American business executive, non-practicing physician, and member of the du Pont family

Alexis Irénée du Pont Jr. (June 5, 1843 – November 26, 1904) was an American business executive and non-practicing physician. He received his undergraduate and medical degrees from the University of Pennsylvania. Du Pont was a son of Alexis Irénée du Pont and grandson of Éleuthère Irénée du Pont, founder of E. I. du Pont de Nemours & Company.

== Early life and education ==
Born in New Castle County, Delaware, du Pont grew up with his maternal grandparents in Philadelphia. His father, Alexis Irénée du Pont, died in an accidental explosion in 1857. His mother was Joanna Maria Smith. He attended the Episcopal Academy and received his BA in 1863 and his MD in 1866 from the University of Pennsylvania. Instead of practicing medicine, he moved to Louisville, Kentucky, to join his cousins in a paper-making concern.

== Business career ==
Du Pont lived in Louisville for ten years before returning to his ancestral home in Wilmington, Delaware, in 1885. He moved to Brooklyn, New York, for three years to oversee his interests in the Brooklyn Street Railroad before returning to Wilmington. He then became a senior partner in the du Pont de Nemours Company and vice president of the Repauno Chemical Company, formed in 1880 to manufacture dynamite at a remote spot along the Delaware River in Gibbstown, New Jersey.

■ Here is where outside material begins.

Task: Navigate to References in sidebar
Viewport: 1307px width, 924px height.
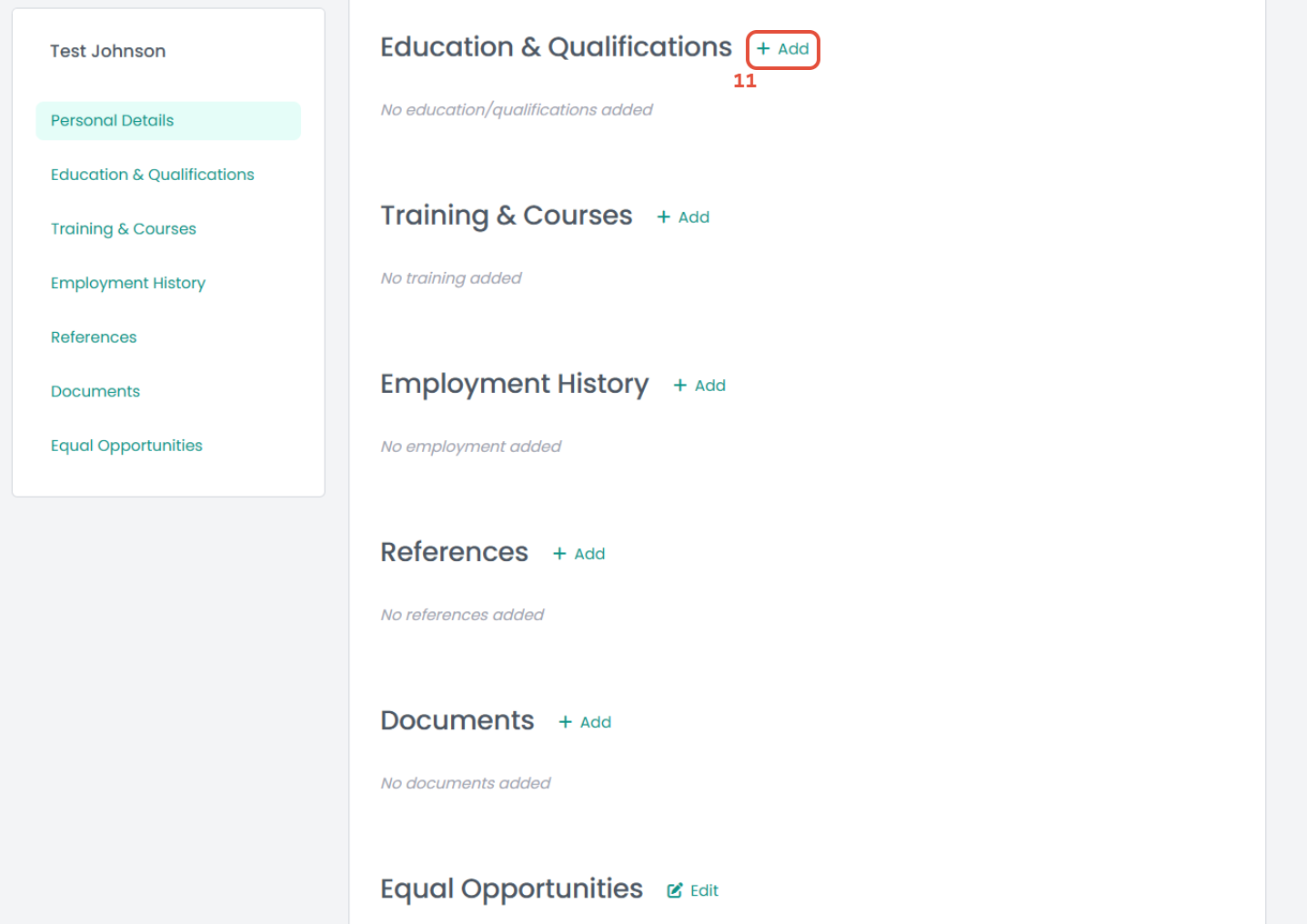Action: pyautogui.click(x=93, y=337)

Following the death of his elder brother Eugène du Pont in 1902 and the takeover of the company by younger cousins, Alexis du Pont was offered the position of president of Repauno Chemical but declined due to failing kidney health. He died on November 26, 1904, at the age of 61 at his country home, Rencourt, outside Wilmington.

== Personal life ==
On February 5, 1867, du Pont married Margaretta Gilpin (1843–1868) of Wilmington. Left a widower a year later, he married Elizabeth Canby Bradford (1852–1925) of Wilmington on January 20, 1875. She was the daughter of U.S. district court judge Edward Green Bradford. While in Louisville, the couple had four children: Alice Eugenie du Pont Ortiz (1876–1940), Philip Francis du Pont (1878–1928), Elizabeth Bradford du Pont Bayard (1880–1975), and Eugene Eleuthère du Pont (1882–1966).